Quoted passage:
The C word

I’ll have the high and tight and a big glass of wine

There has been a lot of change in my life over the past five months. I’ve had the opportunity of a lifetime to kickstart my career transition into tech by joining GitHub as an apprentice. I have been facing my fears head on and putting my best energy out into the world. Things were good.

Five months ago my first cousin was diagnosed with thyroid cancer. We have always been close, I was sad for this news especially because she desperately wants to be a mother, and this diagnosis throws a huge wrench in that plan, having struggled with fertility issues myself I understand that overwhelming feeling of wanting something so bad it hurts. It’s heartbreaking. Her diagnosis prompted my mom to have her own thyroid investigated as she felt something was off for months. Fast forward many biopsies later she once again has cancer this time in her thyroid and again in her breast. Her prognosis is not clear. I can’t believe she has to deal with this yet again.

Last year I had genetic testing due to my mom’s early age at diagnosis, my results showed “a marker of unknown significance” on the STK11 gene, going into testing I had my mind made up: if the results were positive I would take action. I was prepared to do whatever necessary to make sure I stay healthy for my family. Then I found a lump. Cancer is a cruel joke. I promise you my body is alkaline, I don’t consume immense amounts of sugars, I use toxin free products. I am a vegetarian, health conscious and active.

Lots of testing an MRI, mammogram, ultrasound, biopsy & PET scan later is confirmed: I have breast cancer. Just writing that is surreal. The C word is once again influencing my life; when I was a kid it devastated my childhood as it took my mom away from six years. And now threatens to do the same, well fuck that…I will not let this awful disease do the same to my kids.

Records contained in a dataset
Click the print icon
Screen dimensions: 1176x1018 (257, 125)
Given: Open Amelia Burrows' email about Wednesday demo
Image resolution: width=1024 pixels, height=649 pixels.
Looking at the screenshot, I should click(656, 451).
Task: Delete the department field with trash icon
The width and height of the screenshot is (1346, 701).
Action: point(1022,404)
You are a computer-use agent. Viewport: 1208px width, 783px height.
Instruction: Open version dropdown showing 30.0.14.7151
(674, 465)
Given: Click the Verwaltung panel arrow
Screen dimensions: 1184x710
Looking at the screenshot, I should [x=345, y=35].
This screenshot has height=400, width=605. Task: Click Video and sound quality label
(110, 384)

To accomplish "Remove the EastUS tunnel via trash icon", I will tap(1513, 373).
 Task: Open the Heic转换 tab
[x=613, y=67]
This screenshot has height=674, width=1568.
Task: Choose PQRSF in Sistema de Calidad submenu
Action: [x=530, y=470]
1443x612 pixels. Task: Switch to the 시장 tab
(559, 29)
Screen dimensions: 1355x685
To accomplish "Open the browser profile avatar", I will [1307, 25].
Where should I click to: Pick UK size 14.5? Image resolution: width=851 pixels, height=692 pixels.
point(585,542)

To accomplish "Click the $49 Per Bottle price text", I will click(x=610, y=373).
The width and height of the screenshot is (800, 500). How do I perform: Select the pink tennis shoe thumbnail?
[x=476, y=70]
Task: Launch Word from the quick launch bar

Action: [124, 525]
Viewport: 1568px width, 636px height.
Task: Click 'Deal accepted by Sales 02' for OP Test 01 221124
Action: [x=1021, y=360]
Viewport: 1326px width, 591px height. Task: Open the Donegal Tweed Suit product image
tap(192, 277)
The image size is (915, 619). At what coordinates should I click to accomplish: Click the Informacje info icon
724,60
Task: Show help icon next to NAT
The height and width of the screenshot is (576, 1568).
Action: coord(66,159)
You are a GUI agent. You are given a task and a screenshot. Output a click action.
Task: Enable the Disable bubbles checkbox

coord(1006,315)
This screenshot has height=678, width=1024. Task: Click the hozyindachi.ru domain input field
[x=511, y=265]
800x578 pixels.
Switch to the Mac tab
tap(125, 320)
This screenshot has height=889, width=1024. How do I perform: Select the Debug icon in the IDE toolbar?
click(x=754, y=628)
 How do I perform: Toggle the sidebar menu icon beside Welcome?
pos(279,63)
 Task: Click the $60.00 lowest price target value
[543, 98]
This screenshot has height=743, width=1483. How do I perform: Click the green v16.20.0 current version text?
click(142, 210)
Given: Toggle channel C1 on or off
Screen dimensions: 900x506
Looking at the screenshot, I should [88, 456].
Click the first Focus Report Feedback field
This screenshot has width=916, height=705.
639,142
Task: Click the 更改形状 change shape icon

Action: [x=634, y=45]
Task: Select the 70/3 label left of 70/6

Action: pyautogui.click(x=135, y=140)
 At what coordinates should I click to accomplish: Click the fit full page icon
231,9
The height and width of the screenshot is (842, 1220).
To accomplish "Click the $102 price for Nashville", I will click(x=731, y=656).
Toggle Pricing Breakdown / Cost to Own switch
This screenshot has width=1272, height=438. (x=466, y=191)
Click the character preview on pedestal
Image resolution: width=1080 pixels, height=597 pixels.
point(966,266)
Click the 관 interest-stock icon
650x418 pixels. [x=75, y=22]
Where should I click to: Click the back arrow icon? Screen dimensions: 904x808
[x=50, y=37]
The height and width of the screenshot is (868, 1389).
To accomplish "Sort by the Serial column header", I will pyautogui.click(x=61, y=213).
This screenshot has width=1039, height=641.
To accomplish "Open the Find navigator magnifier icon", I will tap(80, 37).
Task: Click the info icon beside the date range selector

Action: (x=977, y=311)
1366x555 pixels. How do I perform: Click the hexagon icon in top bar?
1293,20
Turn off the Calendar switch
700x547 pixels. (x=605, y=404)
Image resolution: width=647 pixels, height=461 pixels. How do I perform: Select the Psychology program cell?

Using the information:
**1)** Answer these questions using the essay about a cancer diagnosis:
(a) Which company did the writer join as an apprentice?
(b) What type of cancer was the writer's first cousin diagnosed with?
(c) On which gene did the writer's genetic testing show "a marker of unknown significance"?
**2)** Continue the essay about a cancer diagnosis from its final sentence.
This material has no connection to the essay about a cancer diagnosis.

Answers to the tasks:
**1)**
(a) GitHub
(b) Thyroid cancer
(c) The STK11 gene

**2)**
So we are fighting! I’ve had a round of chemo, first of eight. Later this year I will undergo a double mastectomy and radiation. This cancer will not kill me. I have much to live for and so many people rooting for me. 

Jokingly I told my husband “we are on the up and up from here,” we had the worst possible news so from now on moving forward everything will be good, it has to be. When faced with devastating news you quickly figure out who matters in your life, I’ve heard from old friends and even made new ones. My husband’s company has been incredibly understanding, and he is working from home to support me. My old boss from GitHub (one of the kindest humans I’ve ever met) started a go fund me campaign to help, I will forever be grateful to my GitHub family for keeping me in their hearts, their generosity beyond touched me, so many people honestly give a shit what happens to me. So I will fight, I will beat this, and I will use my voice to raise awareness for research and support.

Now comes the ask, I need you to do me a favor, look down your shirt, do you see your boobs? Take a look at the chart below and examine them and if anything feels off ask your Dr.

The C word is scary AF but never forget the power of intention is far greater than that of fear. And we all fully intent to stay alive around here.